Me too I had all the left overs….
you can’t throw away what isn’t yours right????
So, I had a mental block. Mom and Dad and Grandma were all dead… I was depressed and stuck. I had a huge building stuffed with their stuff. I had a dumpster there after all the garage sales etc… A good friend came over and she would just pick up something and say, ” you don’t want this do you?” I just would say na…. and she threw it out for me… worked like a charm.
Regards to a few comments on being a husband/wife team:
Yesterday my wife got stung by a bee. There was some swelling. She freaked out and said she needed to go to the emergency hospital. Instead she called emergency, and with another phone called her brother doctor.

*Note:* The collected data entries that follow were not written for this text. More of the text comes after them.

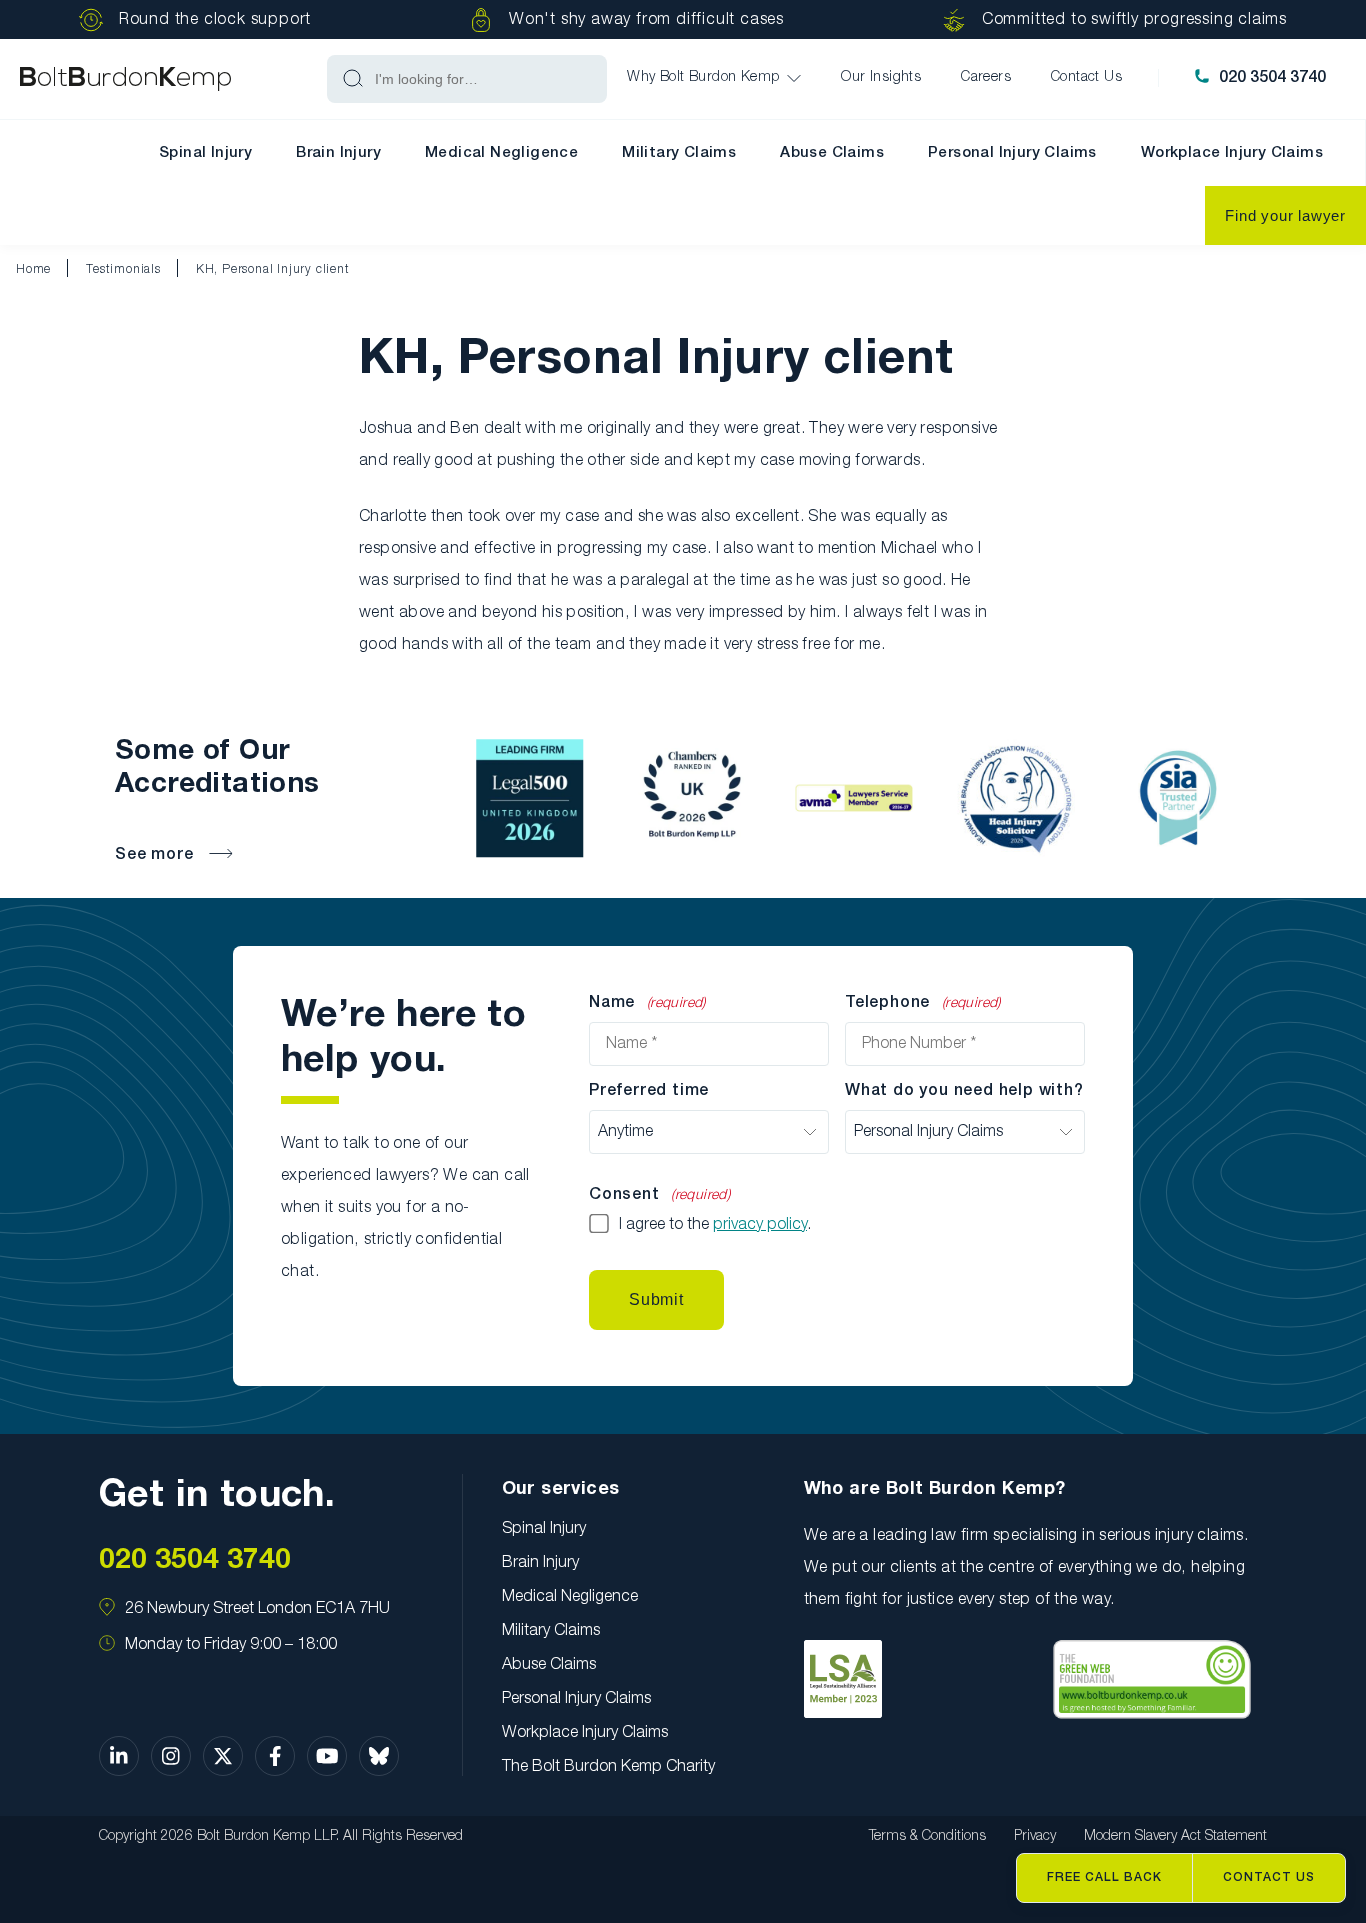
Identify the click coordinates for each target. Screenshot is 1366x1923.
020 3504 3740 (1272, 78)
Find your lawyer (1285, 215)
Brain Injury (338, 153)
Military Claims (679, 153)
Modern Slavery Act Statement (1175, 1836)
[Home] (125, 79)
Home (33, 269)
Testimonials (123, 269)
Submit (656, 1299)
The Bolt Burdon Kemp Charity (608, 1767)
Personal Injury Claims (1012, 153)
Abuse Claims (832, 153)
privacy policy (760, 1225)
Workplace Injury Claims (1232, 153)
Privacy (1035, 1836)
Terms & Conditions (927, 1836)
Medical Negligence (501, 153)
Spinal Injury (205, 153)
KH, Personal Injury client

She was told what to do and that was to use Benadryl. I gave her a bottle of Benadryl but she threw it in the garbage because it was too old. So we head out to CVS to buy a new bottle. The CVS is closed, so I mention to go to the grocery store next door to buy it. Nope, the grocery store is too expensive she says.
We drive further away from town to find another CVS. Our local Walmart, grocery stores, etc. aren’t good enough. So with our 8mpg SUV we finally get her new Benadryl. Figure an extra $4 in gas, time, and cost of product that she will use one tablespoon of. It gets very frustrating.
I know what you’re thinking: Of course I got the used Benadryl from the garbage can.
This blog is great! Encourages me to keep on decluttering.
Thank you for approaching this subject. I have been reminded many times in the last month of the need to eliminate. In pursuing my life’s passion, I am discovering the same principle. Less is more. It’s a mental shift.